The behavior of fine-grained cohesive soil depends on its mineral composition, water content, degree of saturation, and structure. In particular, the water content has always been considered an important and reliable indication of the behavior of cohesive soils since the beginning of soil mechanics. Swedish soil scientist and chemist Albert Mauritz Atterberg, in the early 1900s, first identified that a gradual decrease in water content of a clay soil slurry causes the soil to pass through different states or conditions. Atterberg Limit is a measure of the critical water content in a fine-grained soil.

Atterberg Limits and Indices

Atterberg defined the boundaries of four states of soil in the terms of “limits”. A fine-grained soil exists in different states depending on the amount of water in the soil system. The water content at which the soils change from one state to the other is known as consistency limits or Atterberg limit.

So the states are :

1. The liquid state is the state of a fine-grained soil at which the soil will flow on its own weight.
2. The plastic state is the condition at which the soil can be remolded to any shape without any development or cracks.
3. Semi-solid is the state at which the soil can remold but only with the development of cracks.
4. In the solid-state, the soil cannot be remolded at all, if done the soil specimen would get broken.

Atterberg also identified three limiting water contents, in between the soil states, that are commonly known as Atterberg’s limits. However, their potential use in soil mechanics was first indicated by Terzaghi. The upper and lower limits of water content within which a clay element exhibits a plastic behavior is defined as liquid and plastic limits respectively. Similarly, the limiting water content between semi-solid and solid states is the shrinkage limit

Liquid Limit

The liquid limit is the water content at the transition of liquid state to a plastic state, whereby it gains a certain small shearing strength. It is the minimum water content at which the soil is at the liquid state or the maximum water content at which the soil is in a plastic state. It is otherwise known as the minimum water content at which the soil tends to flow.

There are three methods of determining liquid limit:

1. Casagrande's Method
2. One Point Method
3. Cone Penetrometer Method:

Plastic Limit:

The plastic limit is the minimum moisture content at which the soil can be deformed plastically. As standardized, it can be taken as the smallest water content at which the soil begins to crumble when rolled out into thin threads, approximately 3mm in diameter. That is at the plastic limit the soil must gain some minimum stiffness or strength.

Shrinkage Limit:

The shrinkage limit is the smallest water content below which a soil sample will not reduce its volume any, that is, it will not shrink any further with further drying. It is the maximum water content below which there is no volume change when the soil is dried. It is the minimum water content at which the soil can be saturated.

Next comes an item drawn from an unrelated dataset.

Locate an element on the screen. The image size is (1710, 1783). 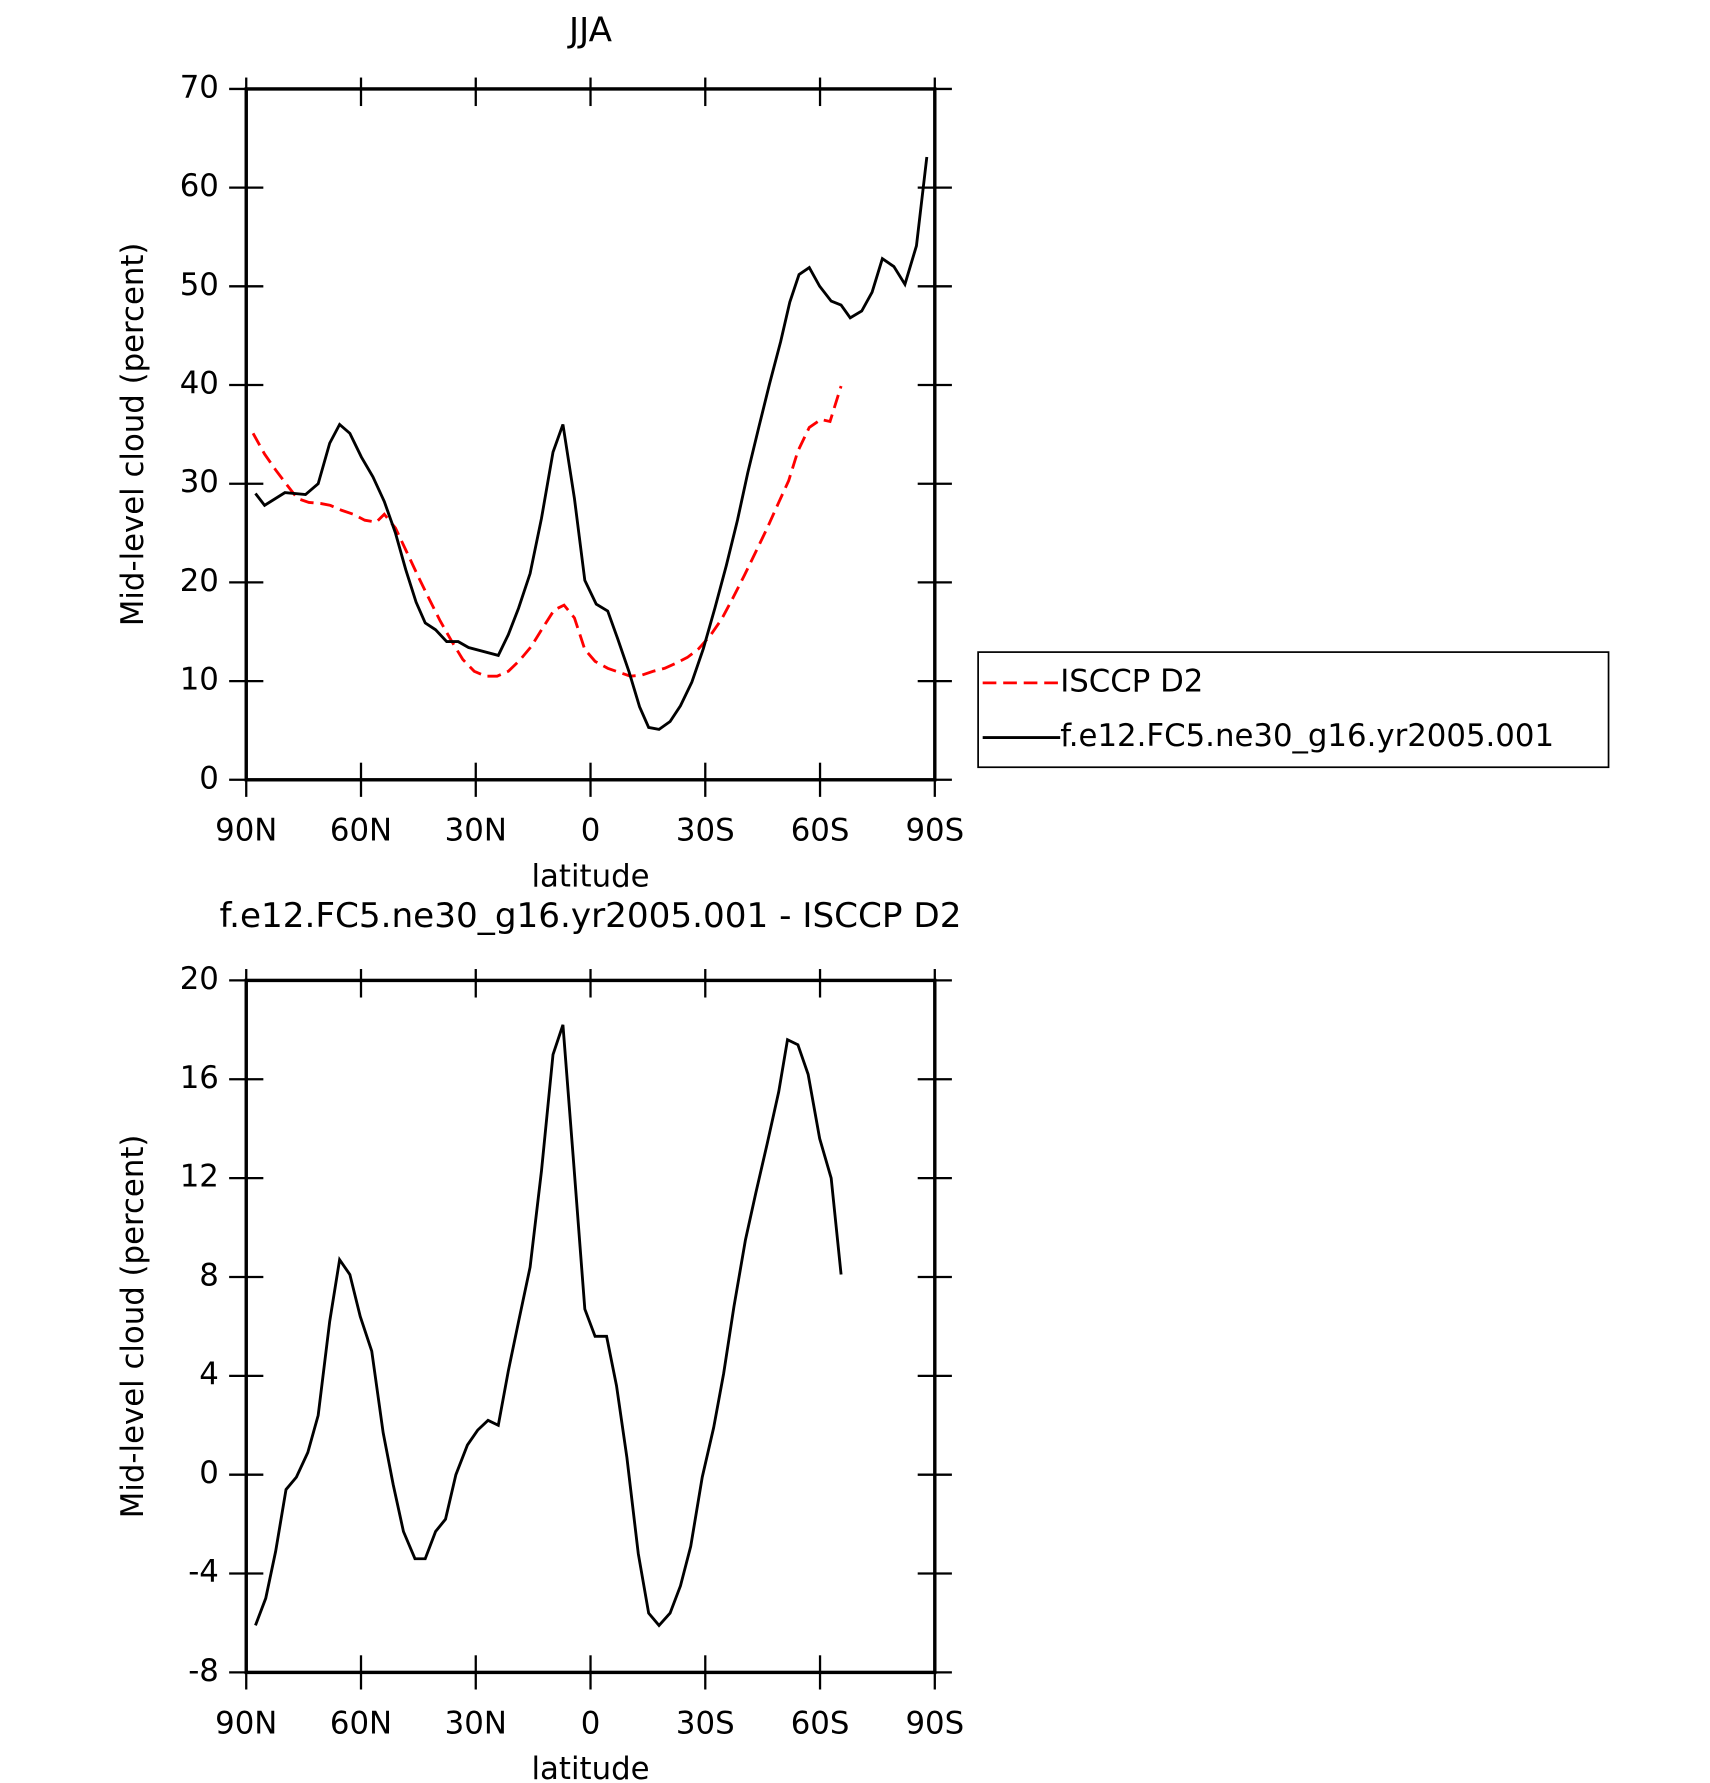
y-tick-label: -4 is located at coordinates (204, 1572).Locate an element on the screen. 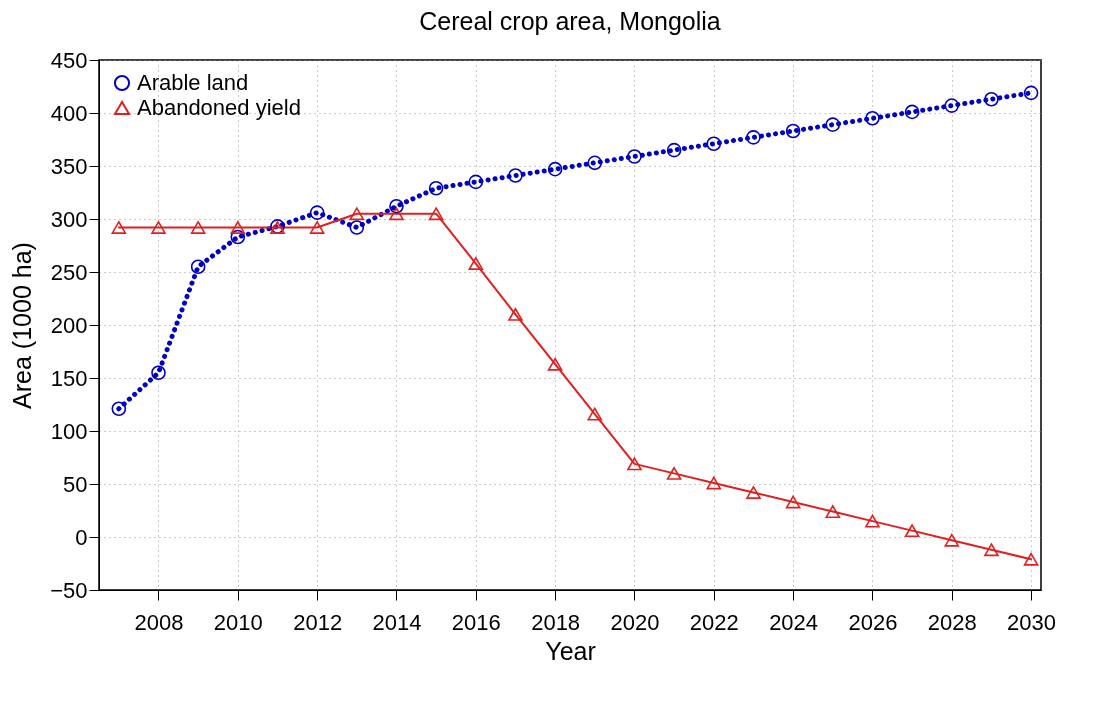 This screenshot has width=1113, height=710. legend-label: Arable land is located at coordinates (193, 82).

Importance of Atterberg Limits:

1. It has been found that both the liquid and plastic limit depends upon the type and amount of clay in a soil. However, the plasticity index depends mainly on the amount of clay. Thus, the plasticity index of a soil is a measure of the amount of clay in the soil.
2. As the particle size decreases, both the liquid and plastic limits increase, but the liquid limit increases at a greater rate. Therefore, the plasticity index increases at a rapid rate. When some silts are added to clay, it becomes leaner. It’s the liquid limit and plastic limit both decreases, but the former at a faster rate. The net effect is that the plasticity index decreases. Plasticity index, therefore, measures of the fineness of the particles.
3. The study of the plasticity index, in combination with liquid limit, gives information about the type of clay. Plasticity Chart, which is a plot between the plasticity index and liquid limit, is extremely useful for classification of fine-grained soils. In fact, the main use of these limits is in the classification of soils.
4. Sand Soils change from the liquid state to the semi-solid state rather abruptly. These soils do not possess plasticity and are classified as non-plastic. Soils with the liquid limit less than 20% are generally classified as sands
5. The plastic limit of soil increases if organic matter is added, without any significant increase in the liquid limit. Therefore soils with high organic content have a low plasticity index
6. The liquid limit of a soil is an indicator of the compressibility of a soil. The compressibility of the soil generally increases with an increase in liquid limit
7. The shrinkage index is directly proportional to the percentage of clay-size fraction present in the soil. It can be used as an indicator of clay.
8. The toughness index is a measure of the shearing strength of the soil at the plastic limit. A high value of toughness index indicates a high percentage of colloidal clay containing mineral montmorillonite.
9. When comparing the properties of two soils with equal values of the plasticity index, it is found that as the liquid limit increases, the dry strength and toughness decreases, whereas compressibility and permeability increases.
10. When comparing the properties of two soils with equal liquid limits, it is found that as the plasticity index increase, the dry strength and toughness increase, whereas the permeability decrease. However, the compressibility remains almost the same.